# Field question of the week: Breaking on the honor?



## Swampcollie (Sep 6, 2007)

A lot of this has to do with judging, as to "how much" wiggle room are you going to accept. 

How do you define breaking? 
Indicating an intent to retrieve prior to being sent.

How do you define controlled break?
A controlled break is called when the dog has gone (made an attempt to retrieve) or the handler has indicated the dog has made an attempt to retrieve, and the handler regains control of the dog within the limits previously set by the judges.

What is the difference between a controlled break at a hunt test, field trial, or working certificate (WCX)? There is no set difference. The Judges will define what the limits are for the specific test in question. Go past the break line (where ever that ends up being) and you're out.

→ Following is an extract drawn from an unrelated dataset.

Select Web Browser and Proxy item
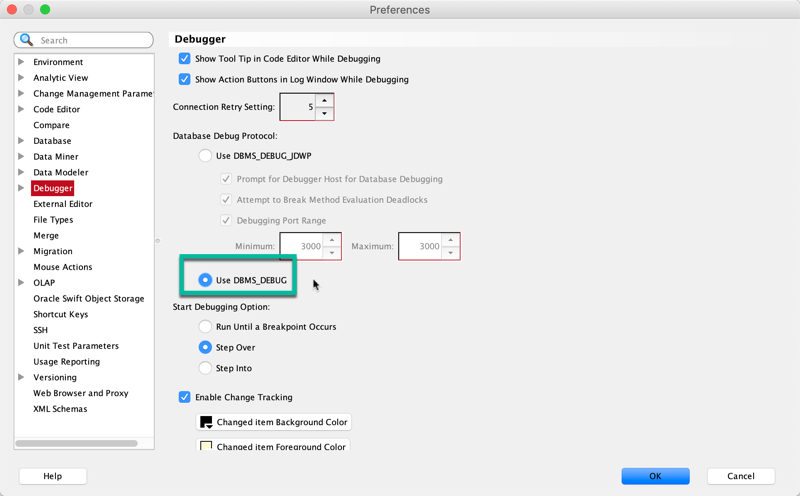Viewport: 800px width, 496px height. (x=81, y=393)
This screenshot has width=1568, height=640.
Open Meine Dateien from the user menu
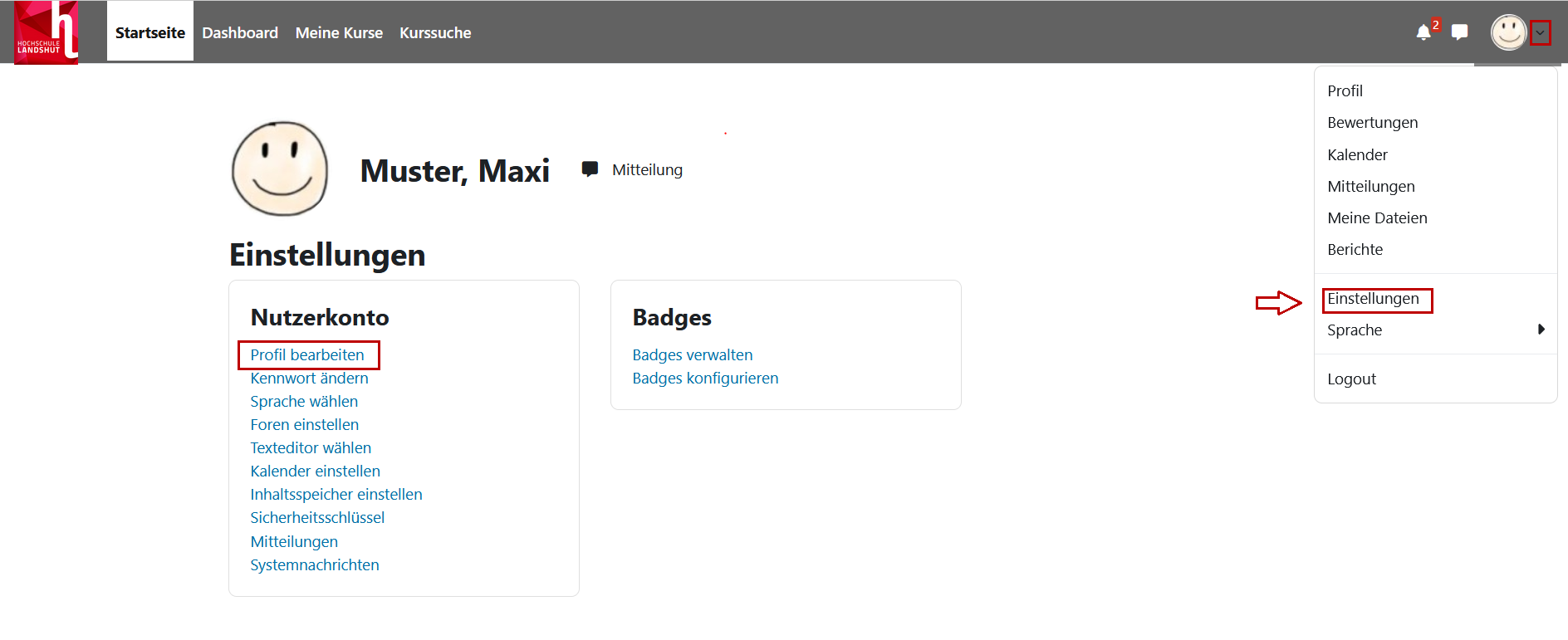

How should a dog be scored if they have a controlled break?
That is test specific, and individually determined by each set of judges.

How do you train to avoid a break on the honor?
Well, Sit means "Sit". It doesn't matter where. When you give the Sit command the dog better sit and remain sitting until given another command.

 How does a breaking dog affect the dog at the line?
An unsteady dog is at a tremendous disadvantage when it comes to accuracy in marking and remembering the falls. It can really mess up a dog. 

How do you train your dog if it is interrupted by a breaking dog and has to go back to the holding blind?

Sit means "Sit". You need to do what you need to to ensure that the dog sits when ordered to do so, no matter what. Set high standards for obedience and enforce that standard consistently. Watch and study the dogs muscles and tendons in the front legs. Those muscles have to load up before the dog can move them. When you see those muscles load up you better be reinforcing your "Sit" command.


----------



## Sweese (Sep 25, 2013)

How do you define breaking? 
Leaving for a retrieve before being sent

How do you define controlled break? 
Moving forward and then stopping on their own, or from a command

What is the difference between a controlled break at a hunt test, field trial, or working certificate (WCX)? 
It is best to seek out the rule books or licensed judges for how each is handled. Also, expect some differences between judges. I have seen some controlled breaks that a handler thought was a fail and the judge said it was ok.

How should a dog be scored if they have a controlled break? see above

How do you train to avoid a break on the honor? 
Your retriever needs to understand that not every bird needs to be retrieved, that not every bird is their's, and sit/stay is stay. The same training is needed to prepare your dog for missed birds. This needs to be worked in to your training from the start. In those young puppy days, this starts with your dog on stay, walk out in front, toss a bumper, say "stay"(traffic cop hand signal), and then go pickup the bumper. Repeat once or twice and then allow your dog to retrieve one of the bumpers. I like to use a command such as "leave it" or "no bird". Over time, you do not need to give any verbal command. I will not cover corrections. Use a pinch collar or e-collar as you see fit. Remember the old adage, "Train, do not test". Be prepared for your dog to break and be ready to bring in correction as needed - "No - stay!". Of course, keep that praise going on those bumpers you actually want your dog to retrieve. If your dog gets sticky and does not want to actually retrieve when sent, due to the corrections on breaking, mix in more retrieves and more praise before going back to the "no bird" drills. 

As part of honoring, it is important for your dog to learn to be sent on name for a retrieve. Obviously, if both handlers are saying "fetch" and your dogs are 3 feet apart, there will be some drama. Once your dog has mastered "fetch", just add "dog name" before "fetch". Use your voice inflection and say "fetch" quickly after saying your dog's name, to aid your dog on making the connection. Drop "fetch" once your dog learns to retrieve by name.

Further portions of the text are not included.